(BOSTON) — Disgraced financier Jeffrey Epstein donated more than $700,000 to the Massachusetts Institute of Technology and visited campus at least nine times after being convicted of sex crimes in 2008, according to new findings from a law firm hired to investigate Epstein’s ties with the elite school.
The report finds that some senior leaders at MIT approved Epstein’s donations but demanded that they be kept out of the public spotlight in an attempt to protect the school’s reputation. Many of the donations came through Epstein’s foundations and were recorded as anonymous gifts.
Still, the report concluded that MIT’s leaders violated no laws or school policies in accepting gifts from a convicted sex offender. At the time, the school had no policy on accepting controversial gifts. The school says it will now develop one.
MIT President L. Rafael Reif called the findings “a sharp reminder of human fallibility and its consequences.”
“An enduring MIT value is the willingness to face hard facts, and as community voices have made clear, this situation demands openness and transparency,” Reif wrote in a campus letter.
In total, investigators found that Epstein donated $850,000 to MIT between 2002 and 2017. Nearly all of it went to the MIT Media Lab and to Seth Lloyd, a mechanical engineering professor.

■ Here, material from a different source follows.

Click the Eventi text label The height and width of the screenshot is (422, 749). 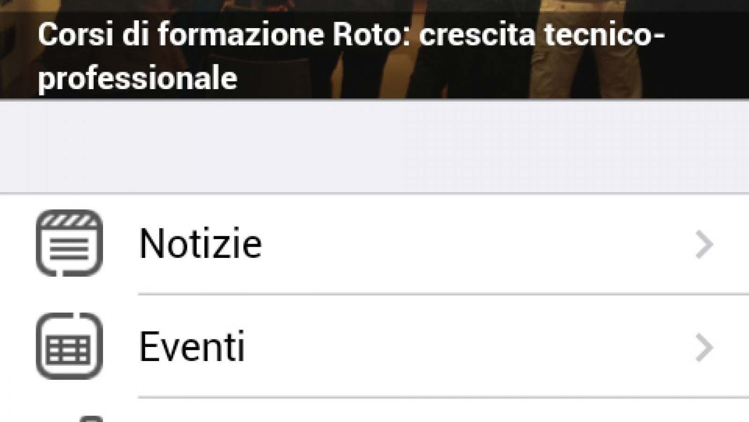tap(192, 347)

Lloyd, who has previously apologized, was placed on administrative leave on Friday over findings that he “purposefully failed to inform MIT” of about $100,000 he accepted from Epstein in 2012. Lloyd did not immediately respond to a request for comment.
Former Media Lab director Joi Ito resigned last year amid uproar over his ties to Epstein.
In August, Reif announced MIT would donate an amount equal to its donations from Epstein to a charity that supports victims of sexual violence.
The donations were approved by Jeffrey Newton, vice president for Resource Development; R. Gregory Morgan, senior vice president; and Israel Ruiz, executive vice president and treasurer. Newton and Morgan have retired and Ruiz “has expressed deep regret, which we believe is sincere, for what he believes was a collective and continued error of judgment,” the report found.
Epstein, 66, killed himself in his New York City prison cell in August after he was arrested on sex trafficking charges. The wealthy financier had pleaded not guilty to sexually abusing girls as young as 14 and young women in New York and Florida in the early 2000s. In lawsuits, women say the abuse spanned decades.
Investigators found that Epstein reached out to Lloyd as he tried to rehabilitate his reputation following his 2008 conviction of sex crimes in Florida. The report says Epstein was disappointed that other universities were rejecting his money and sent an email to Lloyd as a test. In an email, he told Lloyd, “im going to give you two 50k tranches to see if the line jingles.”
Although the source of that funding was kept hidden from MIT leaders, at least three senior leaders became aware of donations that Epstein made to the Media Lab in 2013, the report said. They debated whether to return the money but ultimately approved it, under the condition that it be kept anonymous.
Epstein’s last donation to the school was $25,000 to the Media Lab, given in December 2017.
Investigators found that the leaders were unaware of Epstein’s regular visits to campus, which often came at the invitation of Ito. Epstein visited campus as recently as April 2017, the report said, despite objections from some staff members at the Media Lab. Some secretly called him “Voldemort,” investigators discovered, and some felt uncomfortable when he arrived with female assistants in their 20s.
In his campus letter, Reif said MIT will create a process to guide decisions on controversial donors and will establish guidelines “to keep the MIT community safe from visitors who pose a direct threat.”
“As all of you demonstrated, there is a great deal that is right with MIT,” Reif wrote. “We must fix what needs fixing and improve what needs improving. And we must make room for many more voices and perspectives.”